Embora a redução nas vendas do complexo soja e de cereais tenha sido impactada por uma safra menor e preços internacionais mais baixos, essa queda foi compensada pelo crescimento nas exportações de setores tradicionais. As carnes, por exemplo, tiveram um aumento de 11,4%, enquanto o complexo sucroalcooleiro cresceu 13,3%. Produtos florestais e café também mostraram desempenho significativo, com aumentos de 21,2% e 52,6%, respectivamente. Além desses, outros setores, como fibras têxteis, sucos e produtos hortícolas, também registraram crescimento expressivo.

Em 2024, diversos produtos estabeleceram novos recordes de exportação, reforçando a posição do Brasil como um fornecedor global de alimentos, fibras e energia. Entre os destaques estão açúcar, café, algodão, carnes suína e bovina, celulose, suco de laranja e óleo essencial de laranja. Produtos menos convencionais, como limões, chocolate, alimentos para animais de estimação e gengibre, também se destacaram nas exportações.

A China continuou a ser o principal destino das exportações brasileiras, totalizando US$ 49,7 bilhões, seguida pela União Europeia (US$ 23,2 bilhões) e pelos Estados Unidos (US$ 12,1 bilhões). Mercados na África (+24,4%) e no Oriente Médio (+20,4%) mostraram crescimento significativo, impulsionados pela recuperação das relações diplomáticas e iniciativas de promoção comercial.
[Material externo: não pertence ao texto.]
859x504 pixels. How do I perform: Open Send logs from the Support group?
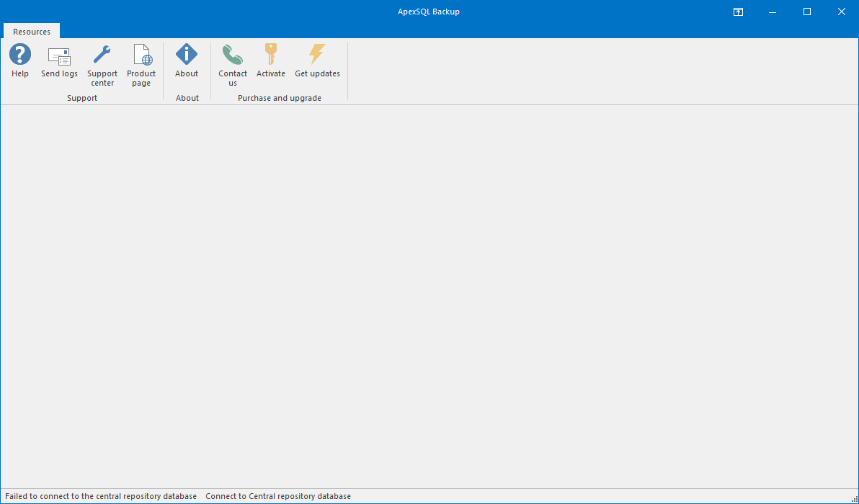coord(59,63)
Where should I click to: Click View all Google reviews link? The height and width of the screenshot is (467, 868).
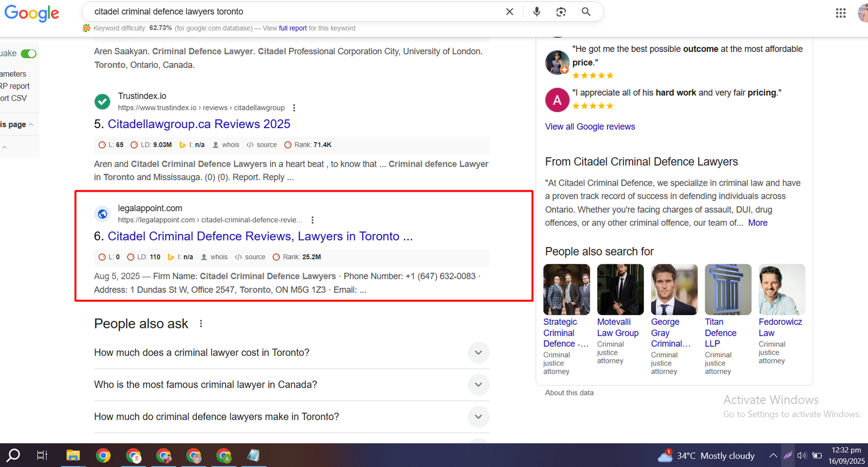click(590, 127)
Os números refletem os esforços do governo em diversificar tanto os produtos quanto os destinos de exportação. Em 2024, houve recordes de exportação para vários itens em que o Brasil tem ampliado sua presença no mercado internacional, resultado das aberturas e ampliações de mercados. Além disso, as ações de promoção comercial de produtos brasileiros no exterior foram intensificadas, com foco em cadeias produtivas com potencial de crescimento.

O aumento da produção permitiu ao Brasil não apenas atender ao mercado interno, mas também gerar excedentes para exportação, o que resulta em receitas cambiais e oportunidades de emprego, especialmente em áreas rurais.

O secretário de Comércio e Relações Internacionais, Luís Rua, enfatizou que “o setor manteve seu protagonismo, respondendo por metade das exportações totais do país, refletindo o esforço conjunto do governo e do setor privado para uma maior inserção internacional”.

O ministro da Agricultura e Pecuária, Carlos Fávaro, projetou que, em 2025, “as perspectivas de recordes de safra e produção para diversos produtos do agronegócio, associadas ao esforço contínuo de abertura de mercados e à promoção comercial, indicam novos recordes em volume e valor”.

Com a previsão de safra recorde em 2025 e o fortalecimento das ações de promoção comercial, o Ministério da Agricultura e Pecuária (Mapa) antecipa um futuro promissor para o agronegócio brasileiro, reafirmando seu papel como pilar da economia nacional e do abastecimento global.